シリーズ こんなに危険浜岡原発 「でんき予報 」情報操作の実態
その日によって、供給量を変えて、常に使用率を80~90%にする
今年の夏、毎朝テレビで報道された「でんき予報」これには情報操作とも言うべき実態があります。
これは、今年一番暑かった8月10日の「でんき予報」14時台には、2520万キロワットの電気を使用すると予測し、それに対し供給する電力は2821万キロワットで、使用率を89%と想定しています。
そして、これは反対に一番涼しかった7月29日です。この日は涼しいので1980万キロワットしか使用しないと予想していますが、上の8月10日には2821万キロワットだった供給電力はを、この日は2334万キロワットに約500万キロワットも”下方修正”し、使用率を84%としています。

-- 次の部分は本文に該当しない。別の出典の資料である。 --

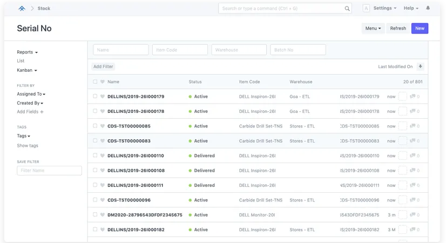Check the box for DELLINS/2019-26I000110
446x243 pixels.
[95, 156]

この供給電力量とは、実際の発電能力量ではなく、その日の気象状況に併せて、これだけ供給しますよという中電の計画値です。実態に合った数値ではないのです。
※ちなみに、浜岡を除いた中電の発電能力は2911万キロワットであり、実際の使用率は8月10日なら86%、7月29日なら68%になります。

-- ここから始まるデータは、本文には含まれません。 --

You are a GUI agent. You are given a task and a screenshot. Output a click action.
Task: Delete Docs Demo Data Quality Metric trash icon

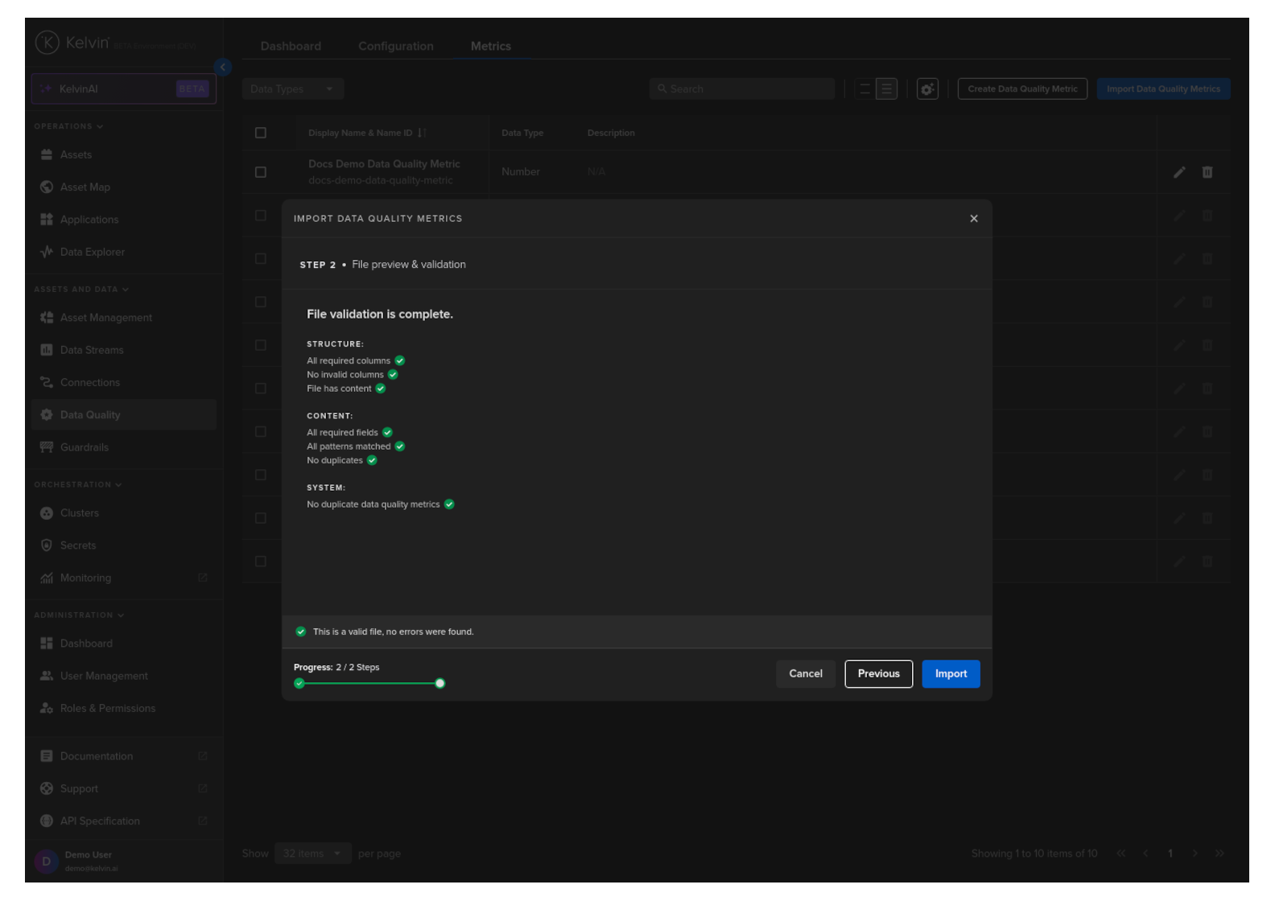tap(1207, 172)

そして、これは実態に合った報道をしている中日新聞の記事。ピーク需要は、当然その日の状況で変化しています。(赤線は今年、黒線は昨年)それに対し、供給力(青線)はほぼ一定、その日に応じて発電能力が乱高下するわけがなく、ほぼ実態に基づいた報道をしています。
所が、上の「でんき予報」は、左の図のように、ピーク需要に応じて供給力もそれに併せる形で変化させ、どんなに暑い日でも涼しい日でも、常に使用率を80~90%にするように見せかけて、それを毎日テレビで報道していたのです。
しかし、ほとんどの人は、当然、供給電力の数値がその日によって変化している事に気がつきません。
皆さんが一番注目するのは、使用率です。これが毎日毎日80~90%になっている。こんなことを毎日見れば「やっぱ、浜岡がないと電気がやばいんじゃないか」と思うにきまっています。
中部電力は、浜岡を運転したい立場だから、こういう事をするのもわかりますけれど(理解はしませんが)正確な情報を国民に知らせるべき立場の報道が、毎日放送するのはどういう見識なのか?中電と組んで意図的にしているのか、それとも、検証もせずただ垂れ流すだけになり下っているのか。いずれにしても、報道として失格だと思います。
中電は、このやり方をよほど気に入ったのか、頼まれもしないのに今年の冬も「でんき予報」をすると言っています。その際は、是非、”供給電力量の変化”にご注目ください。